Squirrel Safety

Things calmed down again in my head. There are many things I could credit, like the sharp splash of color from fall leaves or the sweet, smokey smell of fallen ones burning. Or the Halloween candy, like oversized, neatly wrapped prozac in a day-glo pumpkin. (Though I would like to add I have been better than last year, for sure.)

The return of zen is most likely from the passage of time, though a book a friend recommended helped guide me to stay in the moment in a way that never clicked before. We are ready when we’re ready, I guess.

I am a natural worrier, not to be confused with warrior. A warrior wouldn’t worry, would she? So I am trying to practice letting go of everything I can’t do something about in the moment it pops into my head along with a this is unacceptable. It doesn’t always work, but when it does it brings sweet sweet peace.

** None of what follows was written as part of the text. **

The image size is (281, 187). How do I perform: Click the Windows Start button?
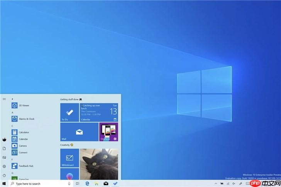(x=4, y=184)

The thing I most enjoy about being present – and mind you, it still feels tentative and like I could simply forget to do it – is how the stillness in the moment somehow makes everything else brighter or sharper. Last weekend we walked through an art museum and I took this picture of some trees and it was the only one I took other than a painting of a renaissance man blowing a bubble through his pipe (because, duh), and later realized what was so appealing about it.

photo (12)
The Wind

When I was a kid, I used to get really excited just before a storm hit. I was the little weirdo standing in the middle of our backyard so I could hear the rustle and see the pale underside of leaves up close. The storm never lasted very long and its destruction was never certain, but the preshow with its fully charged electrons or ions or other sciencey terms was as close to drugs as a 5 year old could get.

Now, much older and wiser and terribly afraid of electrocution, I prefer to see the pale underbellies of leaves from inside or, better yet, in paintings with the family. I see trees that get shaken and whipped around and maybe lose branches, but they survive. They weather the storm even when it seems they can’t.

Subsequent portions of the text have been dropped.